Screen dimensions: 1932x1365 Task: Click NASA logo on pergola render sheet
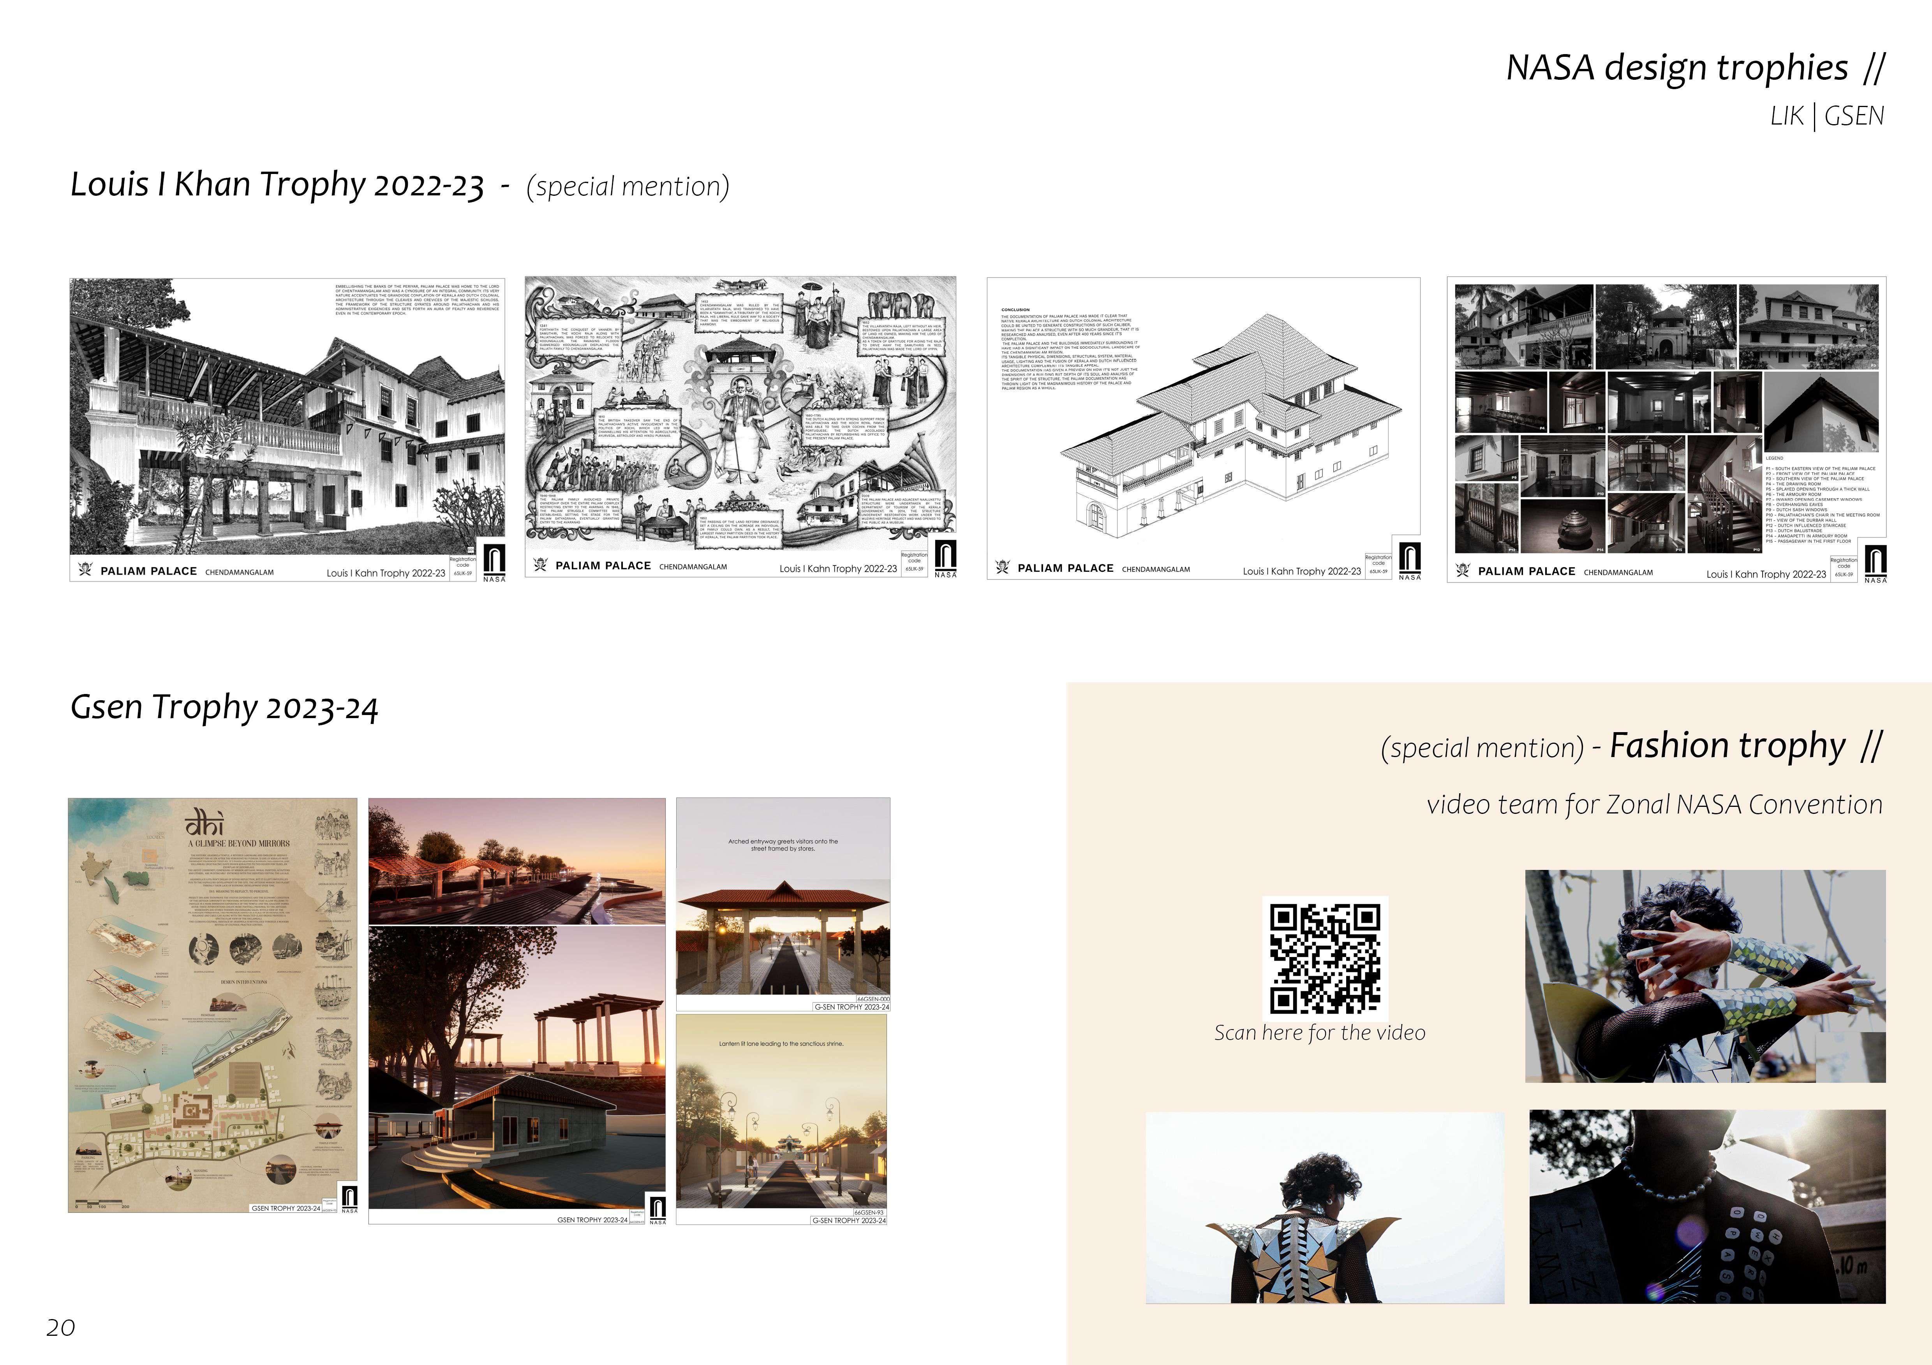click(657, 1209)
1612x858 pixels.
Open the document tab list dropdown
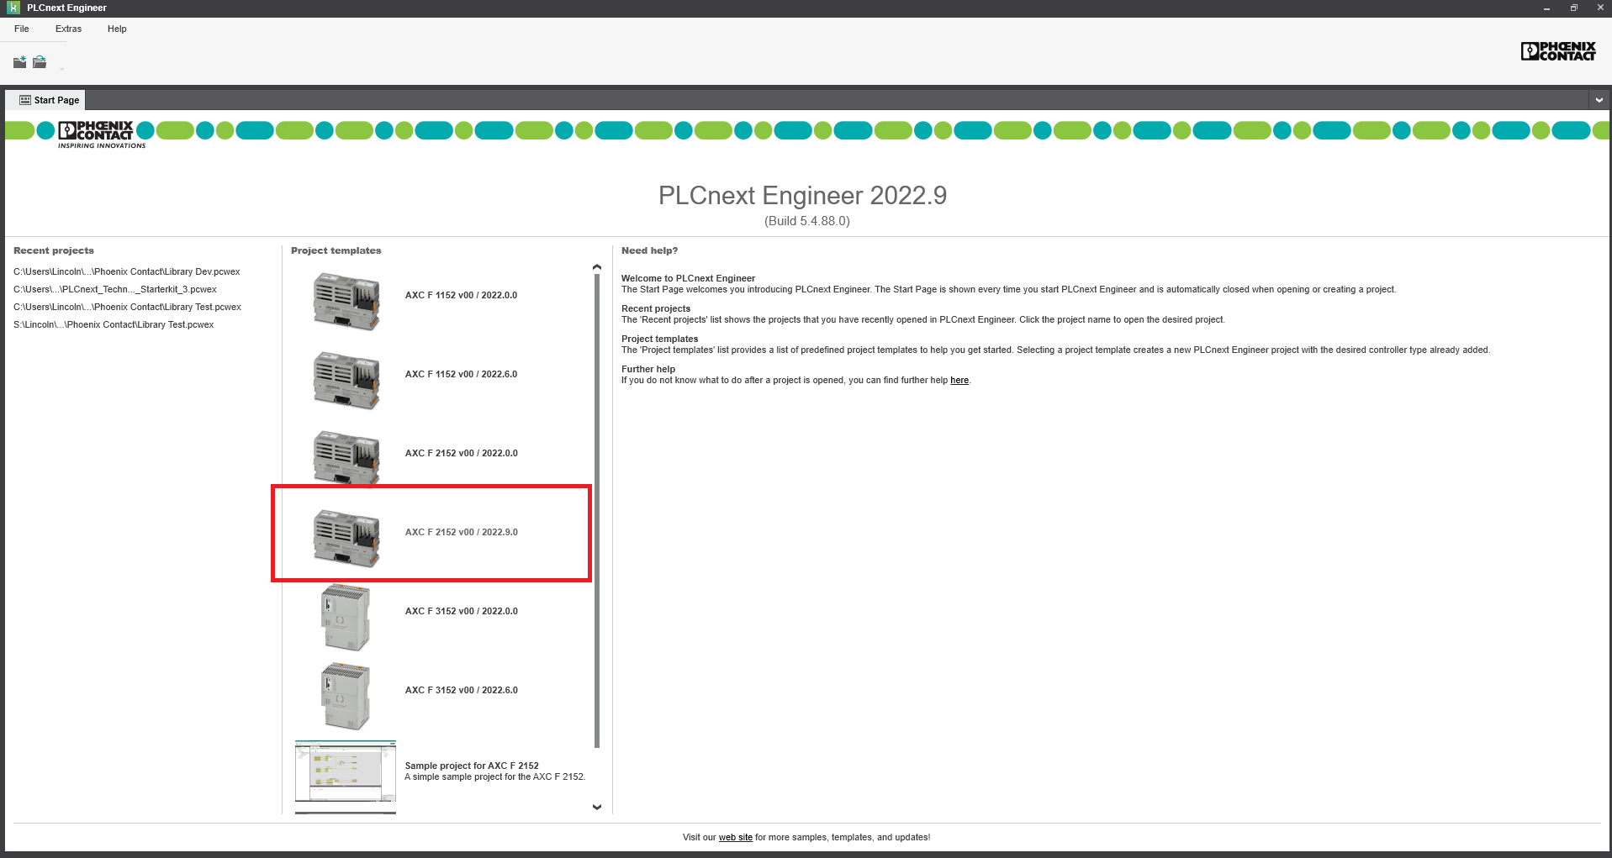point(1599,100)
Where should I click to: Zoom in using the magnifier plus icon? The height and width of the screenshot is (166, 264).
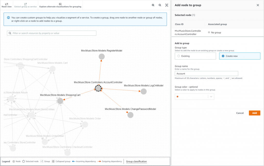pyautogui.click(x=153, y=5)
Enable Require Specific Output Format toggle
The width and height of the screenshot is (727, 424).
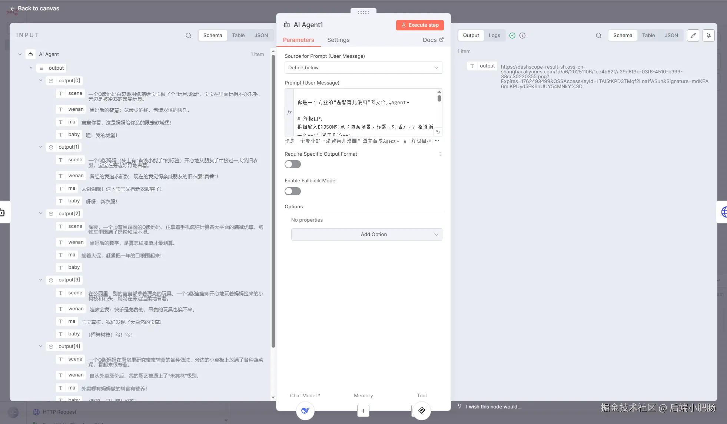tap(292, 164)
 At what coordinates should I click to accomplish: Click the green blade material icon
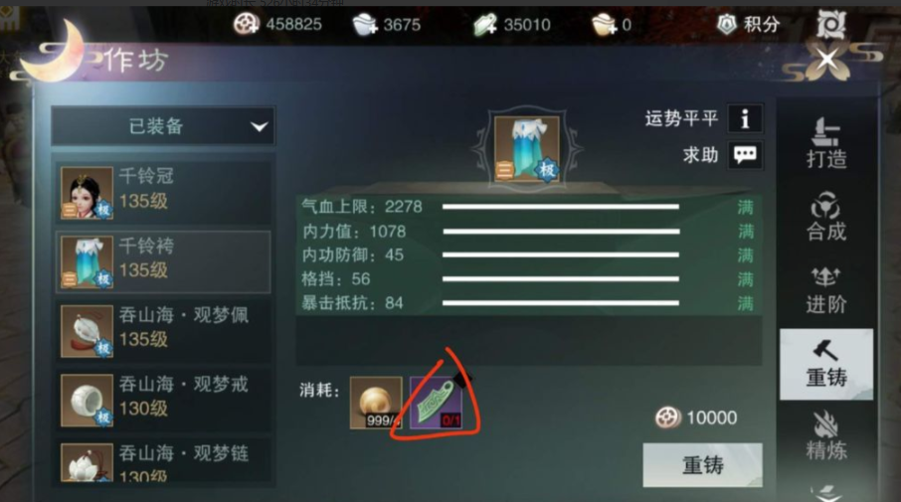pos(437,403)
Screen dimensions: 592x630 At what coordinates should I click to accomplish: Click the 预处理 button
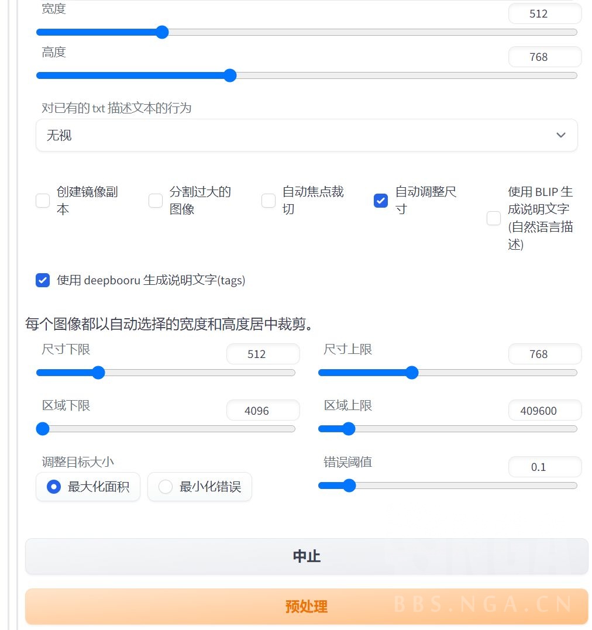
+ + +
-- THE PROBLEM --
Recast the records above as a Markdown table with the columns "Row" and "Record line", giving each line its own numbered row. Skip blank lines and leave the pictures out.

-- REPLY TO THE TASK --
| Row | Record line |
|---|---|
| 1 | Screen dimensions: 1932x1365 Task: Click NASA logo on pergola render sheet |
| 2 | click(657, 1209) |
| 3 | 1612x858 pixels. |
| 4 | Open the document tab list dropdown |
| 5 | point(1599,100) |
| 6 | Where should I click to: Zoom in using the magnifier plus icon? The height and width of the screenshot is (166, 264). |
| 7 | pyautogui.click(x=153, y=5) |
| 8 | Enable Require Specific Output Format toggle |
| 9 | The width and height of the screenshot is (727, 424). |
| 10 | tap(292, 164) |
| 11 |  At what coordinates should I click to accomplish: Click the green blade material icon |
| 12 | pos(437,403) |
| 13 | Screen dimensions: 592x630 At what coordinates should I click to accomplish: Click the 预处理 button |